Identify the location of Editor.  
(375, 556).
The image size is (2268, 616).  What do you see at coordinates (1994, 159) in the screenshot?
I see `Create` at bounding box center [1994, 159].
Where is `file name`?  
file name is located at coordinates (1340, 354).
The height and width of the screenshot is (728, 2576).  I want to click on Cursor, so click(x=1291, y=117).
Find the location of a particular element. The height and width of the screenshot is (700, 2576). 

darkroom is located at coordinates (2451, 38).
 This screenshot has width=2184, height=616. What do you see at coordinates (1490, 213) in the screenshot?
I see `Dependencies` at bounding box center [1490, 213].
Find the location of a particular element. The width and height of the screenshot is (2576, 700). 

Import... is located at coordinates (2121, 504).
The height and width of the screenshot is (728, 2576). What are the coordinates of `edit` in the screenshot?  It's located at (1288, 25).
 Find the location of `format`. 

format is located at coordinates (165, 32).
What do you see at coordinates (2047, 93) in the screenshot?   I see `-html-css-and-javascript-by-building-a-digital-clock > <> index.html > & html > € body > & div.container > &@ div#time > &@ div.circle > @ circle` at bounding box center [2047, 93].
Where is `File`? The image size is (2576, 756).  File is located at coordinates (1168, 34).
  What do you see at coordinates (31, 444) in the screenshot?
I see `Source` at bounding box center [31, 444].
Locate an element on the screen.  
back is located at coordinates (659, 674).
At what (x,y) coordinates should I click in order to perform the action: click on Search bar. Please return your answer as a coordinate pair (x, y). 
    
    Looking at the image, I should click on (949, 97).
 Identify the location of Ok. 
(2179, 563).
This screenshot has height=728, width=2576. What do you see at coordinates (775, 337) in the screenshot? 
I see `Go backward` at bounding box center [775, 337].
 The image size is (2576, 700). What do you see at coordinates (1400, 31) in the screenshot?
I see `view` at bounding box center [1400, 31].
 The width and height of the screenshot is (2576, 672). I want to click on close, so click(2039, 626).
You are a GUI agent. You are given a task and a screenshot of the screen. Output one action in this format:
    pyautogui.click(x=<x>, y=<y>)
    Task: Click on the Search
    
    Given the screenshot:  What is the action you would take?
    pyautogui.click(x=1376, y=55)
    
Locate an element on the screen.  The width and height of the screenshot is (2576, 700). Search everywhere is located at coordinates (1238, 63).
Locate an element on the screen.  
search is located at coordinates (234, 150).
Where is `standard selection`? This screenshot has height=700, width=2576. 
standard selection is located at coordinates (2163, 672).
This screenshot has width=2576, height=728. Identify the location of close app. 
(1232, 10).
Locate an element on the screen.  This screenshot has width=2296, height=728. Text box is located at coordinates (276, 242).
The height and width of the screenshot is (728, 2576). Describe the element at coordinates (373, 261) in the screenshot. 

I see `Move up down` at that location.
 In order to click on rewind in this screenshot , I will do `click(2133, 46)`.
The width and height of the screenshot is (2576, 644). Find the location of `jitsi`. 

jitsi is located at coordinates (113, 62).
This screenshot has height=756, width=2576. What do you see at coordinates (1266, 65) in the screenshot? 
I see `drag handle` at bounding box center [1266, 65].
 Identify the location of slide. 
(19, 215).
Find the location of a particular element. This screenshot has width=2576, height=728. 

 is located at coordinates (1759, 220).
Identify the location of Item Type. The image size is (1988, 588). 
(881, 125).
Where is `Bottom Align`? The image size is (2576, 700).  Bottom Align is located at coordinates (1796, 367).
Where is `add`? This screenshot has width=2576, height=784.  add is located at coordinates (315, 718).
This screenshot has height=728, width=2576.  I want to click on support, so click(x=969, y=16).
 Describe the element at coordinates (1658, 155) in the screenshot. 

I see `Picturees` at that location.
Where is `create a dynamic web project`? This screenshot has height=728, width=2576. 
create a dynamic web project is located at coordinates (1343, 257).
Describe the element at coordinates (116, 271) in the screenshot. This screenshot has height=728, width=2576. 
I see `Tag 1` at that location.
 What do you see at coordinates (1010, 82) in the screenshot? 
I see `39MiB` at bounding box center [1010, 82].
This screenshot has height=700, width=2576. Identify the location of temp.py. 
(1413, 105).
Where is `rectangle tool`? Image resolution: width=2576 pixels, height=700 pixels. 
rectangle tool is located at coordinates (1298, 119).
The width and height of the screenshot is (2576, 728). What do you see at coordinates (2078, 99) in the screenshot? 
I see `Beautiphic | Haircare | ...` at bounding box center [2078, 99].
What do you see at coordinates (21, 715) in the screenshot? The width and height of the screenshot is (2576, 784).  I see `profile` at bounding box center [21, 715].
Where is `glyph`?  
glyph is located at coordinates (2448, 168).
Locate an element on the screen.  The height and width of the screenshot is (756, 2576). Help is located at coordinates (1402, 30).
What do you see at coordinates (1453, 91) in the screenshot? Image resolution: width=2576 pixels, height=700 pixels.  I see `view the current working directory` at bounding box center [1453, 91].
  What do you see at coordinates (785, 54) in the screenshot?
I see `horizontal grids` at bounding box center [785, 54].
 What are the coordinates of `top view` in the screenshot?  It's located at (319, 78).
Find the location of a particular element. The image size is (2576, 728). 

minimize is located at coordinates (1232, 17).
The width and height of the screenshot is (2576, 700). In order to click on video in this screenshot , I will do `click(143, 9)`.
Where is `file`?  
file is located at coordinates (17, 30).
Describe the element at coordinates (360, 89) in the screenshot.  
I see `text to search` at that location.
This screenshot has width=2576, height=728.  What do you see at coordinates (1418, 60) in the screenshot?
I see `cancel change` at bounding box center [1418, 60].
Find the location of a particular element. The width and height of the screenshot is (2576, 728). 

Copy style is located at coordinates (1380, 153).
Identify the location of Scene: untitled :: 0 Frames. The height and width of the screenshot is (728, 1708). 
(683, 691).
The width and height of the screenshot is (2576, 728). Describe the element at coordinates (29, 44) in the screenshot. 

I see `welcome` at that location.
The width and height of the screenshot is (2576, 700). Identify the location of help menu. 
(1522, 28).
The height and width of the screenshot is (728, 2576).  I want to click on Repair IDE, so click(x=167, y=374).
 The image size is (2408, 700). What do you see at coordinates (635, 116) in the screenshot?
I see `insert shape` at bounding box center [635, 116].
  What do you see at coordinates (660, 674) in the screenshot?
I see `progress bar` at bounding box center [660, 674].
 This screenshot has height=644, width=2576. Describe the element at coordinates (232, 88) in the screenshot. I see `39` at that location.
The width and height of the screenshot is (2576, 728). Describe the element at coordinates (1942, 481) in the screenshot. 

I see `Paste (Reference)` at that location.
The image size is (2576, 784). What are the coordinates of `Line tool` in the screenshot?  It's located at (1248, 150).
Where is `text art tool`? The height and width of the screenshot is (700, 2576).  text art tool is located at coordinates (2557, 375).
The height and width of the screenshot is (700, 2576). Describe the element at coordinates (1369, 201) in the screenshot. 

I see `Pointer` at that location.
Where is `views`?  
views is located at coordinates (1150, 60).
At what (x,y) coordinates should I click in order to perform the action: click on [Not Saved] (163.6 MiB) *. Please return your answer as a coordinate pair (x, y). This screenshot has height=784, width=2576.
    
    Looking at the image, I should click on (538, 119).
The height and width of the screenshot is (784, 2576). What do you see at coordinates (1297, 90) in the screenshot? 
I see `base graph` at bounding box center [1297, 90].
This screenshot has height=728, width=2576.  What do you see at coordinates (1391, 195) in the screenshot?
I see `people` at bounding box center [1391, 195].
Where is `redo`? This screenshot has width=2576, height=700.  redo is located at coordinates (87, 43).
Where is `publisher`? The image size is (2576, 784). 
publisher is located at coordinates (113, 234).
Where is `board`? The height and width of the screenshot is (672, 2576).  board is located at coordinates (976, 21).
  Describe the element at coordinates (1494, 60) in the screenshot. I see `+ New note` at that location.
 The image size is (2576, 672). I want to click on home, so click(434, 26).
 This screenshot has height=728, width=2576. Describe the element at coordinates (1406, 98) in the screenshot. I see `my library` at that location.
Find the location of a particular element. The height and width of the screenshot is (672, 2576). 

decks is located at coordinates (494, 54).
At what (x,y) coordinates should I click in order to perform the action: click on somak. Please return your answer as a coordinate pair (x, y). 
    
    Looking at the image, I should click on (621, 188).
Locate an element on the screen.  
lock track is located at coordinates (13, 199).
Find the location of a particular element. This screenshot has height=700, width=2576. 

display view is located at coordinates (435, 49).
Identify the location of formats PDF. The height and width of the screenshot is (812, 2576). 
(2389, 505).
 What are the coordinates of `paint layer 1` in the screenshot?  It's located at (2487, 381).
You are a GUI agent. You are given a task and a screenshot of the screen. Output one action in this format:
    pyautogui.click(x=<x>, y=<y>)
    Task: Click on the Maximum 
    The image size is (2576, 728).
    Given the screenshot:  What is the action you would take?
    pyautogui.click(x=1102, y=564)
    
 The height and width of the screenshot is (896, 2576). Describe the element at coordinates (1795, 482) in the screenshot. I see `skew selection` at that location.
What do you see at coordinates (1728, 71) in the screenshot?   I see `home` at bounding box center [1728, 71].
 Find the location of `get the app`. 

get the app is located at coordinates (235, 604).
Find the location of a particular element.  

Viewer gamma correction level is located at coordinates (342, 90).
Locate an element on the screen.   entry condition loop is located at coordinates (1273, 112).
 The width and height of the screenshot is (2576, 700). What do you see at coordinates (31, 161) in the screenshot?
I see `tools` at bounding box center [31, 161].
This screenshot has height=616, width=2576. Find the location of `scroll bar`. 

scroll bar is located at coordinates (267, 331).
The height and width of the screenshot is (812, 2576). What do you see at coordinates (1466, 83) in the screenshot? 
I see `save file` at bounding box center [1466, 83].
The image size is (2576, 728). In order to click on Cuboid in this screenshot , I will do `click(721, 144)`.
________________________
Copy out the part of the records above that opens with the first line and closes with the line containing "so click(x=1291, y=117).", both included.

Identify the location of Editor.  
(375, 556).
The image size is (2268, 616).  What do you see at coordinates (1994, 159) in the screenshot?
I see `Create` at bounding box center [1994, 159].
Where is `file name`?  
file name is located at coordinates (1340, 354).
The height and width of the screenshot is (728, 2576).  I want to click on Cursor, so click(x=1291, y=117).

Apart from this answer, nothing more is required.